The shoes were three sizes too big for Murakami, but then he never intended to wear them. The day they arrived, Murakami spent much of an evening polishing them until the creased leather gleamed like shoes Carver himself might have carried out of a store downtown that very afternoon. Only when Murakami saw himself clearly in the dark leather did he take the shoes and place them down by the front door of his apartment. He left them there, waiting.
*
When he heard of Carver’s death, Murakami went to a favourite jazz bar, where he stayed, drinking single-malt whisky, until the early hours of the morning. When he came home, Yoko was reading his translation of Carver’s ‘Errand’ – the story Carver had written about the death of Chekhov. Yoko had always been Murakami’s first reader. Murakami slumped on the edge of the bed. Yoko let the handwritten pages slip from between her fingers, reaching for him.

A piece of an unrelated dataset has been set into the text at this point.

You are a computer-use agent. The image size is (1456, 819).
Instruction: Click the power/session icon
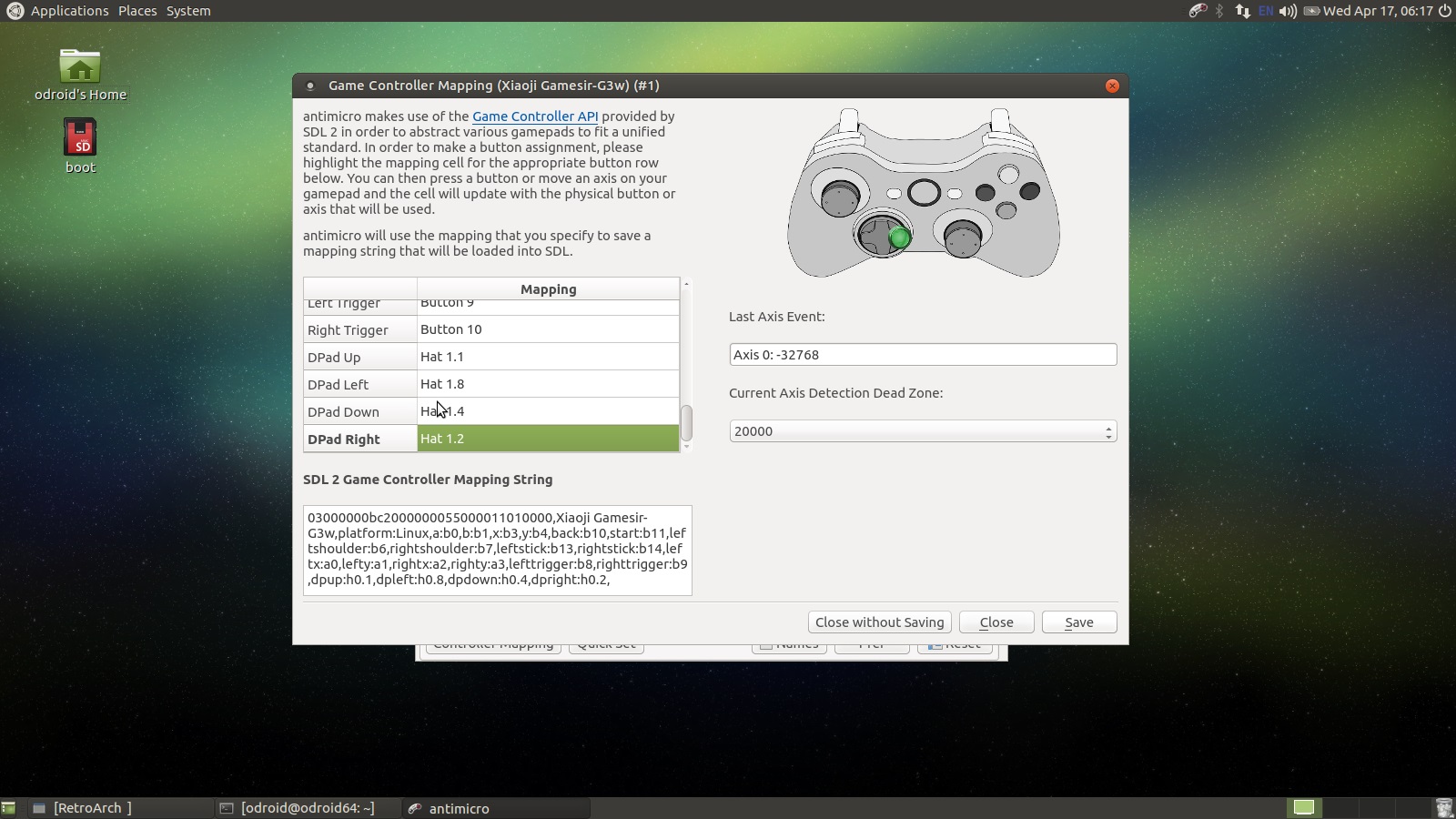click(1444, 11)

He woke at 4am the next morning, showered and dressed. He took Carver’s shoes and set out for his seaside house, west of Tokyo. He reached the house soon after dawn, when the sea was flat and grey. He removed his own shoes at the door, set Carver’s down beside them, and went into the room where he’d arranged Carver’s bed. He switched on the lamp beside the bed. The futon mattress was rolled and bound in the corner of the room. The light passed through the bare slatted base of the unmade bed and shadows fell on the rattan mats beneath. Translations of Carver’s work were stacked on the floor beside the bed. The photo of Carver planting the maple hung on one wall. Murakami thought of ‘The Projectile’, the poem Carver dedicated to him after their first meeting, and of how something – success or failure, cancer or a snowball hurled from across the street – might strike when you had your back turned, or even if you had spent years keeping an eye out for it.

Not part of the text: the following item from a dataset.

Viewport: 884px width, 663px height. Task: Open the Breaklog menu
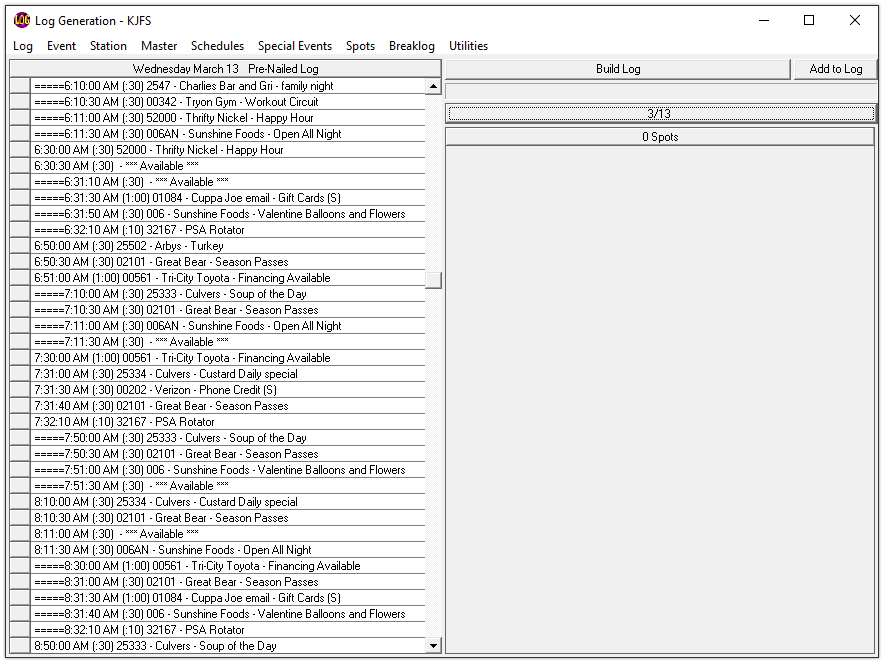411,46
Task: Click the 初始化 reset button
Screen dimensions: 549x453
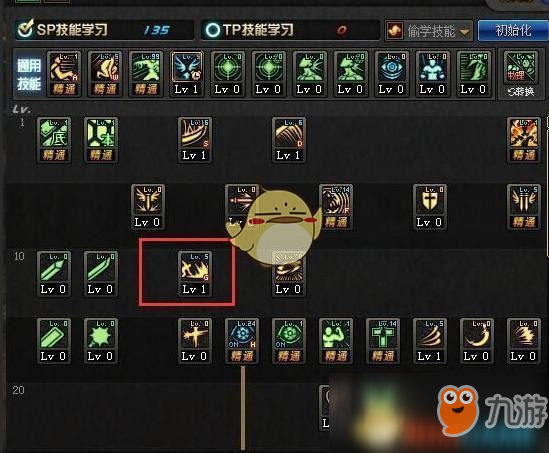Action: coord(513,30)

Then, for a moment, it was 1984 again, and he and Carver were sitting in low chairs in the lounge room at Port Angeles, lamenting the death of small birds that had been crashing into a glass windbreak. When Murakami had failed to find the words to say what he wanted to say, Carver had just smiled and sipped his tea, grimacing a little as though he was in pain already. Then Carver had politely raised his tea cup, and for a minute something else, something neither Carver nor Murakami could find the words for, entered the room.
*
The year after Carver’s death, Murakami joined friends for ohanami, the annual cherry blossom party they held in Tokyo’s Ueno Park during the days when the flowering peaked. The park was a sixty-acre piece ofland left as it was before the city rose around it. Murakami found his friends where they took up their position each year. They were sprawled out on flattened cardboard cartons; their shoes lined the perimeter. They feasted on platters of sushi, plates of pizza, bowls of noodles. They drank from cases of beer and barrels of sake.

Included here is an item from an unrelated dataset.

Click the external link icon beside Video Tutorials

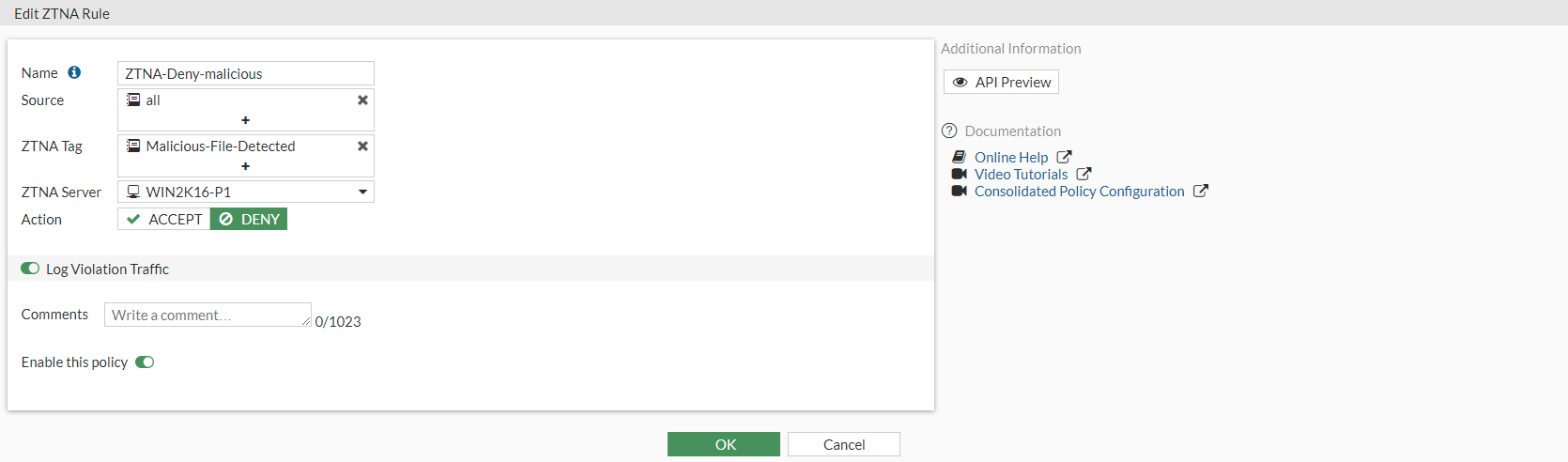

Murakami lay on his back and looked at the ancient cherry trees and their great mossy trunks. He saw the dark lines of the branches across the sky. Late in the afternoon, a wind picked up and, as they began gathering their things, the group was engulfed in hanafubuki, a storm of flower petals. It began to rain then and the damp petals stuck to their faces and lips and, if they chose to speak or laugh or sing, gathered sweetly on their tongues.